L’agenzia di stampa slovena (STA) riferisce l’avvenuta detonazione di oltre 500 ordigni durante le ultime operazioni di spegnimento. Dopo una breve tregua la scorsa notte si sono riaccesi vari focolai domati in parte dai Vigili del Fuoco in collaborazione con i Gaslici (VVFF sloveni). Le fiamme purtroppo, alimentate dalla bora, hanno ripreso vigore minacciando nuovamente il Carso triestino lambendo alcune case il località Prebenico e Crociata, una condizione molto pericolosa che ha indotto il sindaco di San Dorligo della Valle ad emettere un’ordinanza di evacuazione preventiva delle due frazioni. Il quadro ad alta criticità mette nuovamente a rischio tutte le persone che con grande coraggio e sacrificio operano giorno e notte sul campo con turni massacranti e allontano le popolazione dalle proprie case per questioni di sicurezza.
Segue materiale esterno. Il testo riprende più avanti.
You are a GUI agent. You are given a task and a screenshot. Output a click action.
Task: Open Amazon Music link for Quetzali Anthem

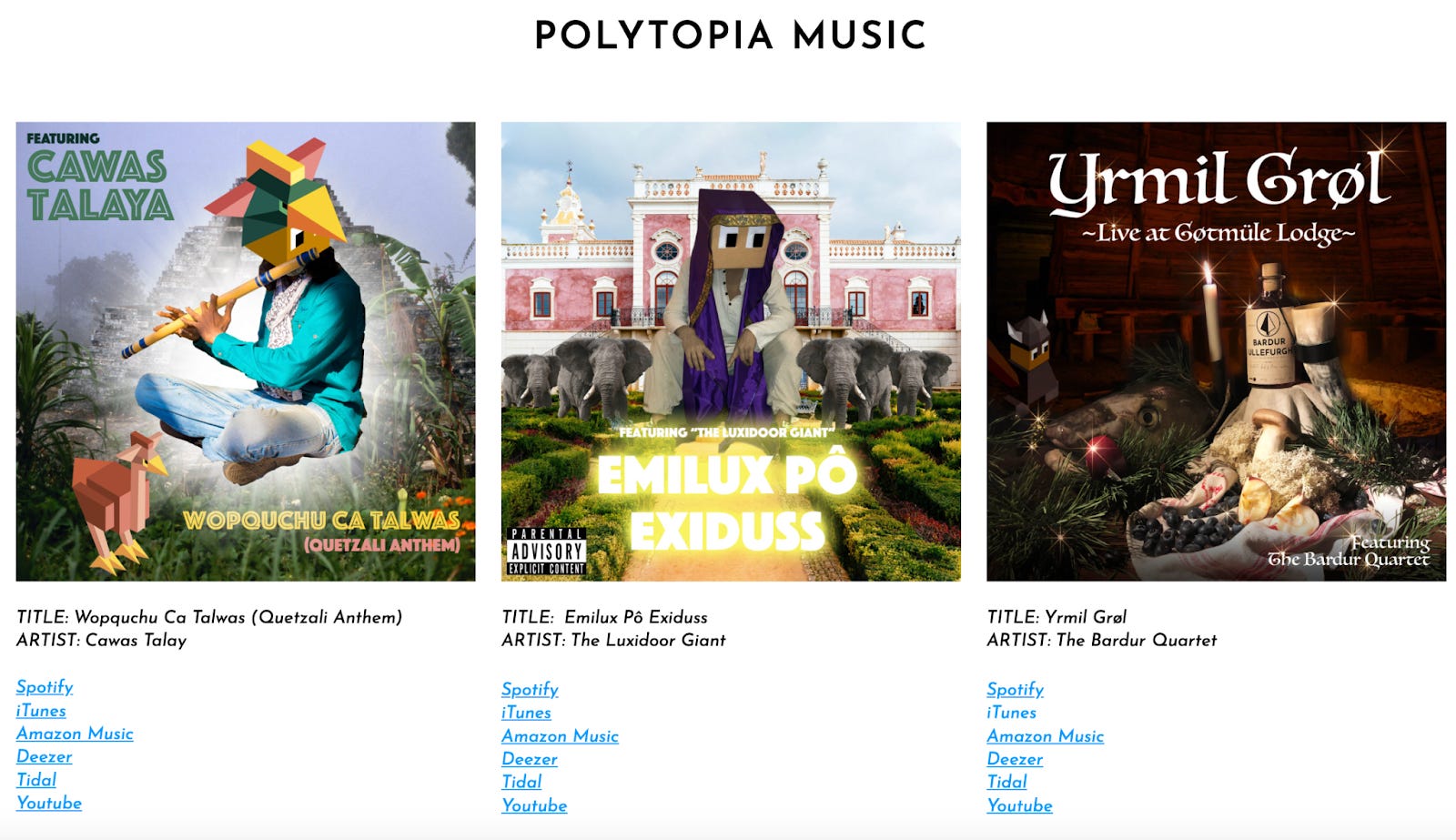[75, 734]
Non è ancora ben chiaro come mai in così poco tempo sul Carso si siano sviluppati numerosi roghi con tempistiche alquanto inquietanti, certo è che il territorio è in ginocchio e alla favola delle continue autocombustioni credono in pochi.

La triste realtà è che il Carso brucia e gli ordigni esplodono come cent’anni fa riaprendo le ferite narrate dai libri di storia.